Временное редакторство он передал члену кадетского ЦК, московскому адвокату М. Л. Мандельштаму, только что появившемуся в Крыму.
Мандельштам был в свое время крайним левым в партийном ЦК, но от революции очень поправел, а после, в эмиграции, опять стал леветь, в конце концов перейдя на службу к большевикам. Все это не свидетельствует об устойчивости его убеждений. Такие люди обыкновенно не отличаются храбростью.

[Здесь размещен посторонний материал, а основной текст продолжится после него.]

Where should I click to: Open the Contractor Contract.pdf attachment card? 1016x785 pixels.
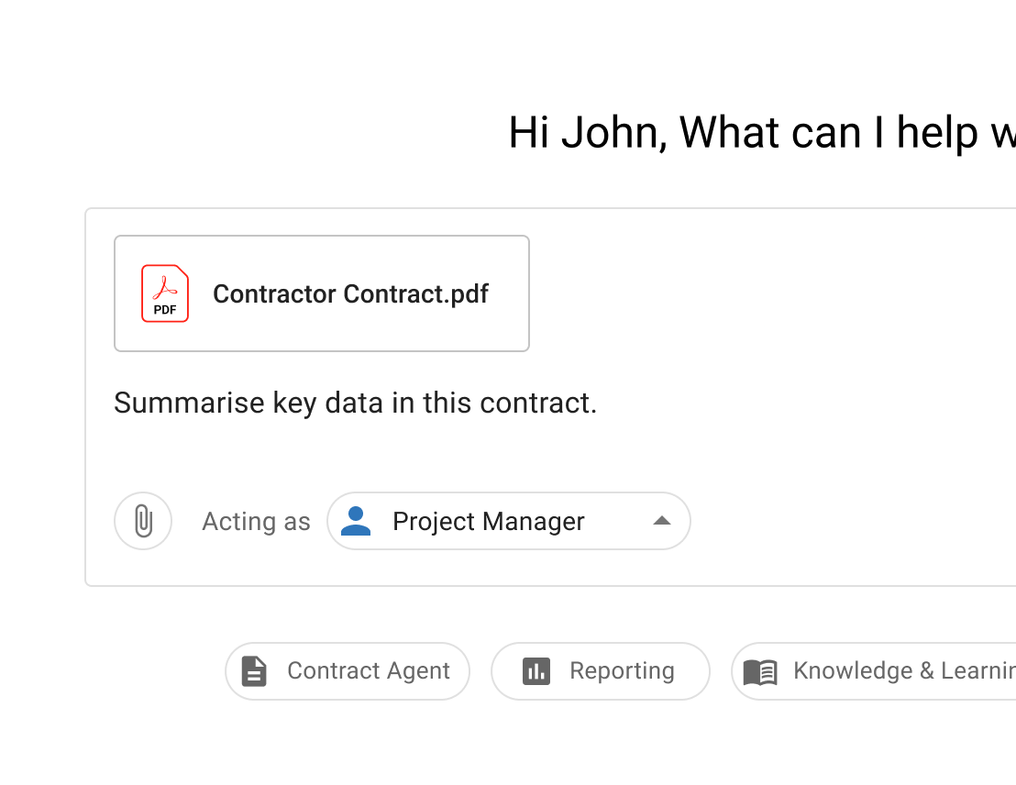pyautogui.click(x=322, y=293)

За несколько дней до прихода в Крым Красной армии я сдал Мандельштаму свою статью для напечатания в «Таврическом Голосе», а он панически удрал, не потрудившись даже уничтожить имевшихся в редакции рукописей и набора очередного номера. Наборщики этим воспользовались и выпустили его в продажу в день вступления большевиков в Симферополь. Странно и несколько жутковато мне было читать в этом номере статью за полной моей подписью.
Однако большевики были настолько уверены в том, что и я бежал, что меня не разыскивали. Поэтому я свободно жил в имении моего тестя, стараясь лишь не показываться в населенных местах. Виделся я только со знакомыми татарами, но татары врожденные конспираторы и лишнего не болтали.
И снова три месяца «робинзоновского» житья… Опять вместо газет — слухи из биюк-ламбатских кофеен, наблюдения за движением судов в море и за гулом отдаленных пушечных выстрелов.
По слухам мы знали, что Добровольческая армия остановилась перед Керчью, на Акмонайском перешейке, т. е. верстах в семидесяти от наших мест, но гул тяжелых орудий английских дредноутов был отчетливо слышен. Иногда вдруг на несколько дней замолкали пушки, и тревожно становилось на душе: значит конец… И с напряжением мы смотрели в море, ища в нем разрешения мучавших нас сомнений: неужели увидим отходящую на запад эскадру!.. Но нет, там, в синей дали, шныряют в обе стороны лишь вестовые миноносцы, расстилая по небу длинные нити черного дыма… Значит — еще держатся наши…
Для меня была чужда психология части русских интеллигентных людей, заявлявших себя нейтральными по отношению к двум боровшимся сторонам. В гражданской войне нельзя быть нейтральным. И я не сомневаюсь, что эти считавшие себя нейтральными люди подсознательно чувствовали «нашими» — одни добровольцев, а другие большевиков.
Что касается меня, то, несмотря на все пороки, а иногда и преступления добровольцев, я ни разу не помыслил себя их врагом. В этот же период времени я особенно остро ощущал их «нашими», ибо там, на Акмонае, сражались с большевиками мои старшие сыновья.
Нелегко было нам с женой отпускать на фронт двоих сыновей, из которых одному было 19, а другому 17 лет.
Конечно, ввиду их юности, мы не считали себя вправе поощрять их в стремлении поступить в Добровольческую армию, но не могли и отговаривать их. Ведь борьба шла, как нам представлялось, за самое существование России, и невозможно было из-за эгоистических родительских чувств бороться с их естественным желанием принять участие в борьбе за родину.
С двумя-тремя товарищами, они сдали выпускной экзамен в гимназии как раз перед приходом в Крым большевиков и уехали вместе с отступавшими добровольцами. Мы препоручили наших мальчиков артиллерийскому офицеру Ашуркову, скрывавшемуся у нас в первый период большевистской власти, и он определил их вольноопределяющимися на бронепоезд, на который сам был назначен.
Кроме моих сыновей, из числа членов нашего «клана» отправился на фронт и их двоюродный брат Яроцкий, еще в Петербурге сдавший экзамен на офицера. (Через полтора года он был тяжело ранен при отступлении армии Врангеля и умер).